As convenções acabam por se estilizar e, não raro, estereotipam em clichés ou kitchs, ou, falando mais português, tornam-se em jargões. De algum modo tudo acaba por se reduzir a um lugar comum. O que é comum é generalizado, o que não significa que seja universalizado. O lugar do lugar comum é no anonimato. Como é de todos não é de ninguém. Já fora assim com Cristo, por exemplo, quando a multidão anónima pede a Pilatos para o crucificar e este para não ficar o único responsável "lavo daí as minhas mãos". Bem vai Kierkeggaard quando diz que " a multidão é a mentira". De facto só um corta a meta. Olhai para uma qualquer prova desportiva: aquele que é focado é o vencedor. Na verdade, o segundo já é o primeiro a perder. Por isso só torna a aparecer no pódio ao lado e abaixo do vencedor.

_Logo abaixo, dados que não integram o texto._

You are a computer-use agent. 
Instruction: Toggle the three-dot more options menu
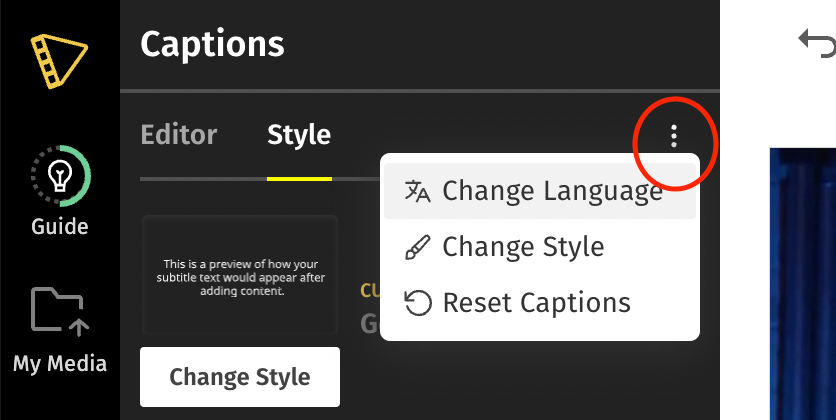(x=674, y=136)
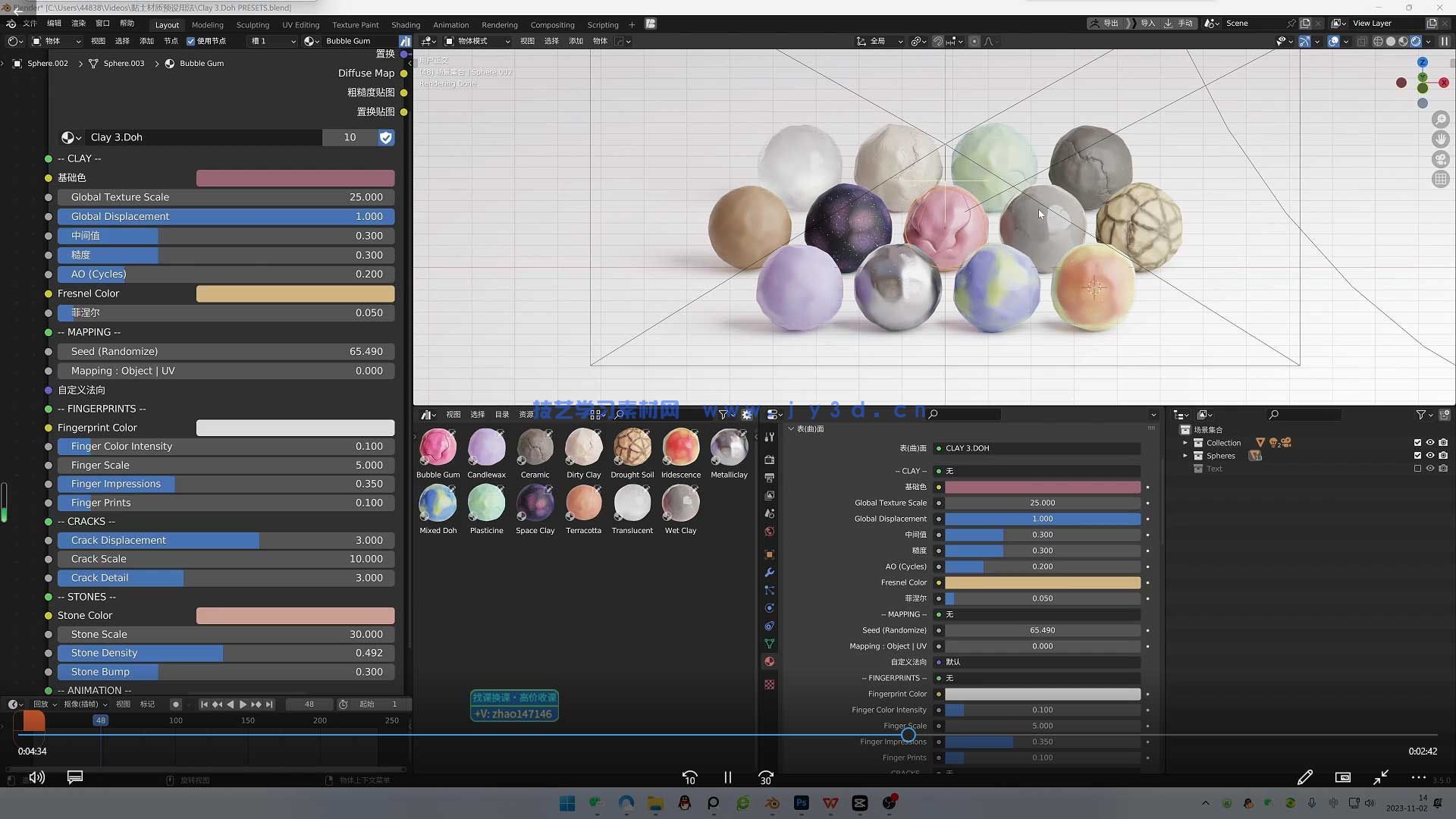Open the World properties globe icon

pyautogui.click(x=769, y=532)
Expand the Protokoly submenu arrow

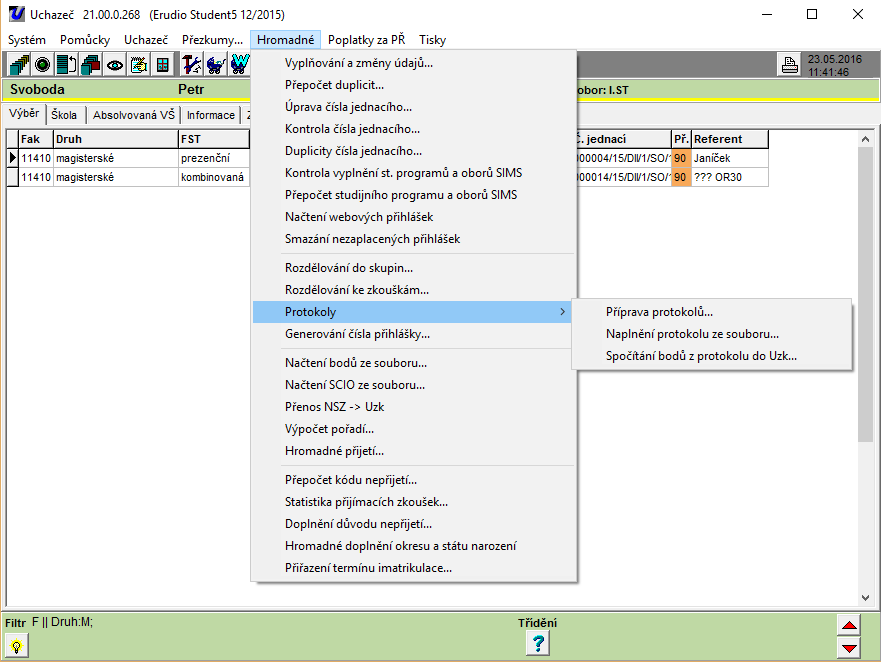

Ainda no campo do desporto: quase todo o relator de futebol fala das quatro linhas :«a bola saíu das quatro linhas»; ora, o campo de jogo é de forma rectangular e eu aprendi na escola que o rectângulo é uma figura geométrica de uma só linha com os lados iguais dois a dois e paralelos dois a dois formando ângulos rectos. Aliás não é difícil desenhar um rectângulo sem nunca levantar o lápis ou agarrar numa única linha e dar-lhe a forma rectangular. Não faz sentido, então, falar de quatro linhas. Nem de bola à flor da relva, nem de posse de bola, etc. etc. . As convenções são muito fortes e passam por cima das evidências, pois criam hábitos de pensamento que pura e simplesmente reage a estímulos e não pensa o que diz, agindo como um psítaco. Solta palavras mas não conceptualiza.
Regressemos à terra e aos xendros que já é tempo!
Em qualquer grande superfície aparecem as nectarinas que os xendros chamam e bem PÊSCOS CARECAS. Havia apenas um na aldeia. Ficava para os lados do caminho das águas e era pertença do velho Bites, latoeiro (=funileiro), sempre de bengala, grande fadista e cantor de improviso quando apanhava a trovoada. Ainda o ouvi algumas vezes. Quantas vezes o ouvi também amaldiçoar a canalha que lhe gamava os pexogos pelados como ele lhe chamava. Chegava a dormir no terreno para os guardar, mas a rapaziada quando o caçava na horta mais longe e sabendo-o coxo, rapidamente chegava à árvore e raspava-se enquanto o Bites gritava impropérios.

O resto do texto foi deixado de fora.